ハイレゾの良録音として定番になりつつあるパンチ・ブラザーズのアルバム『The Phosphorescent Blues』からは2曲目の「Julep」を聴く。ウッドベースのソロから始まり、そこにアコギのカッティングとボーカルが重なっていく冒頭。ここで「低域に深みを持たせた」という意図はよくわかる。また、このベースにボーカルとギターが加わってくるところで、本機のもうひとつの美点が聴き取れる。ベースの実在感と、中高域の楽器の明瞭さを見事に両立させているのだ。

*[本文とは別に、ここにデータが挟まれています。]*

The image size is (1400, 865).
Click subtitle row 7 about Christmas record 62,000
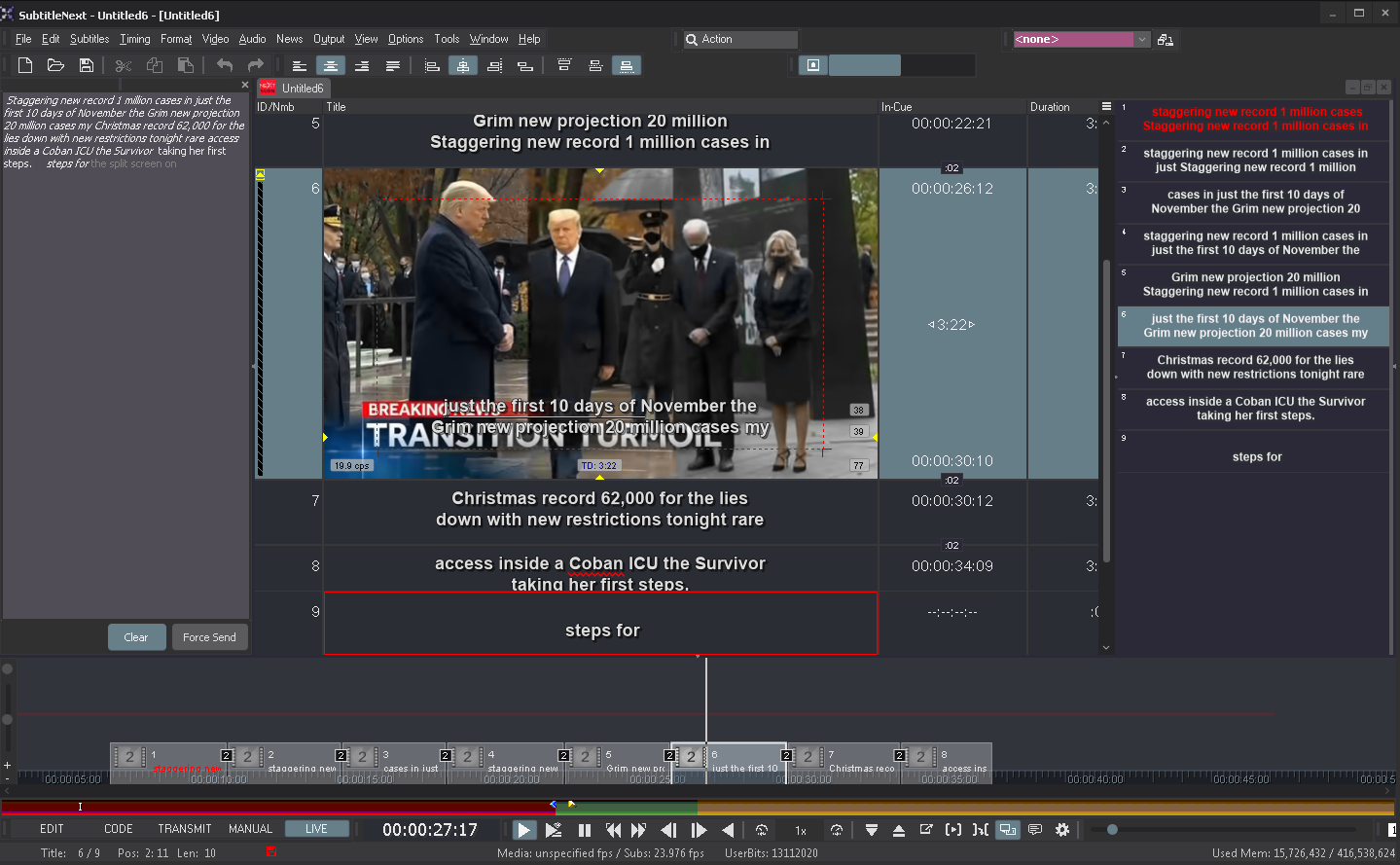click(x=599, y=509)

いずれにしても、音場の広がりはそこそこである。むしろ、各楽器がセパレーションと明瞭性を保って、ダイレクトに耳に飛び込んでくる。これが非常に臨場感がある。これがまさにライブ感覚なのだと感じた。

ストリーミングでMAVISカスタムの音を試す

最近は、ストリーミングで音楽を聴く時間が圧倒的に多くなった。普段Apple MusicやTIDALを聴いているシステムで、MAVISのサウンドを確かめてみたい。iPad ProにLightningアダプター経由でAudioQuestの小型USB-DAC/ヘッドホンアンプ「DragonFly Red」を接続。TIDALでストリーミング音源を再生して、MAVISで試聴を行った。

AudioQuest「DragonFly Red」と組み合わせて、ストリーミングの音源も聴いた

ここまでの傾向を踏まえて、バンドサウンドや打ち込み系のロック・ポップスがこのカスタムIEMでどのように聴こえるか気になっていたのだが、その相性の良さは想像以上だった。

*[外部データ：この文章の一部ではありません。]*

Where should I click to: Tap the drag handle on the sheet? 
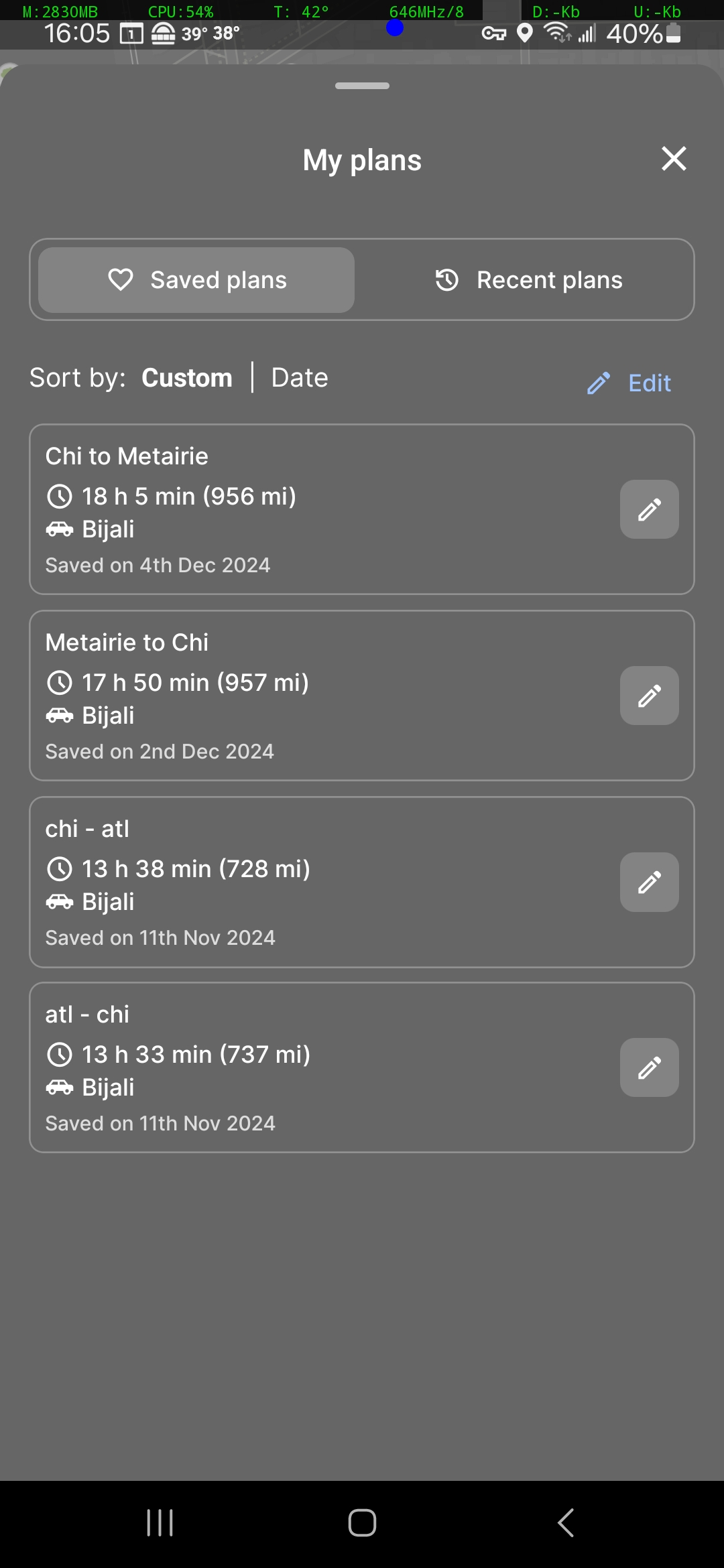362,86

テンポの速いエレキギター主体のバンドサウンドでも、優れた解像感と、実在感に富んだ低域再現という長所が十分に発揮される。エレキベースは、まさに“ライブハウスで聴く感覚”の音だ。キックはドスンという圧力を感じさせてくれつつ、立ち上がりが速い。各楽器の分離の良さも魅力で、キックやスネアが連打されるようなパートでも音が飽和しない。

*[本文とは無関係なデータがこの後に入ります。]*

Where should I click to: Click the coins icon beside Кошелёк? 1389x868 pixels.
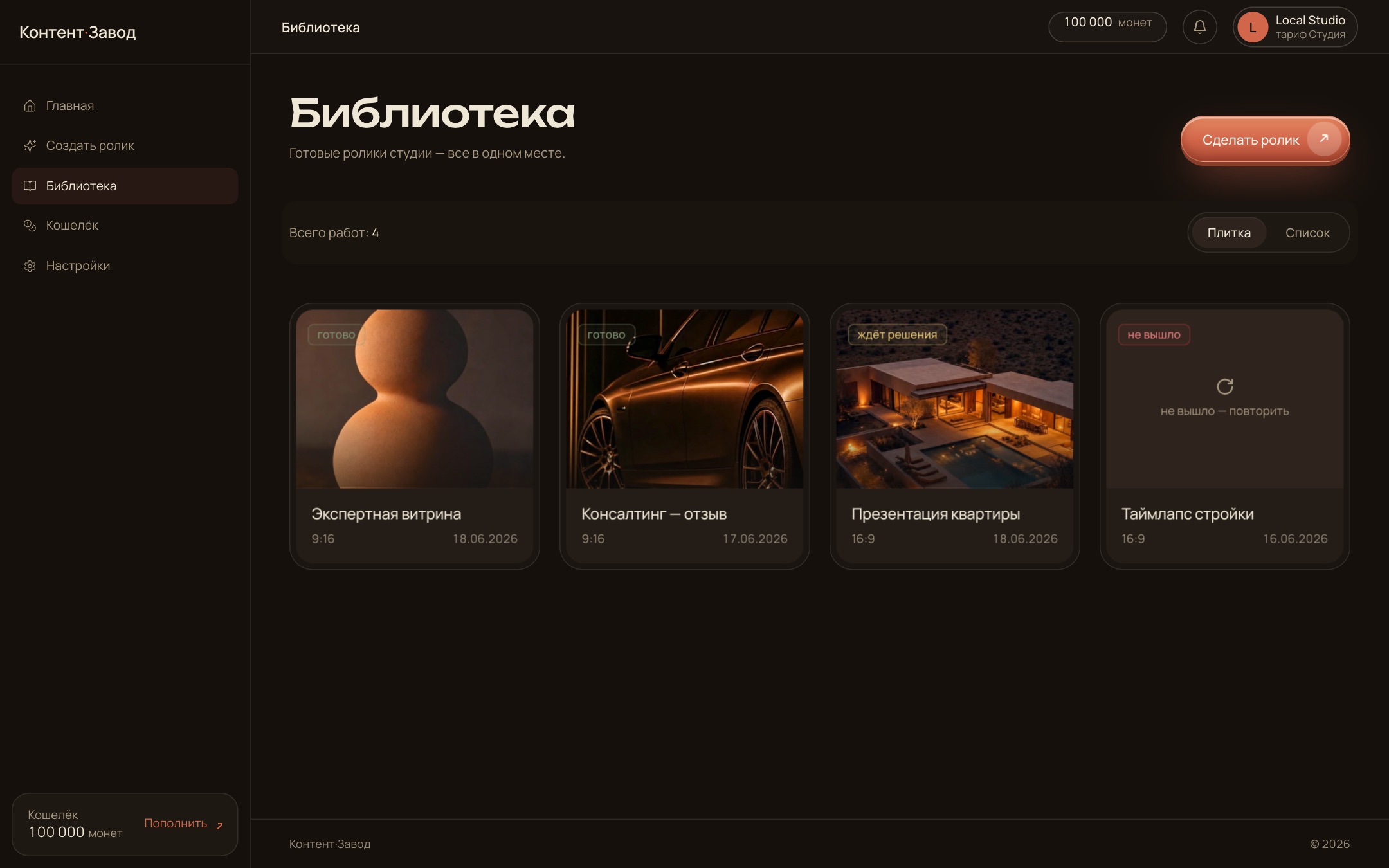pyautogui.click(x=30, y=226)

エレキギターとの相性は抜群だ。ざらつくディストーションには深みがあり、クリーントーン系の小気味良いカッティングの切れ味も心地良い。

MAVERICKカスタムが“陰り”や“曇り”を描きだしてくれるタイプだとしたら、MAVISはとにかく明瞭だ。一方でシャープネスをかけ過ぎたような過剰な強調感はなく、むしろ自然な音場感、余韻も備える。アーティストの演奏の一挙手一投足を聴き漏らすことなく味わいたい方にはぴったりのサウンドと言える。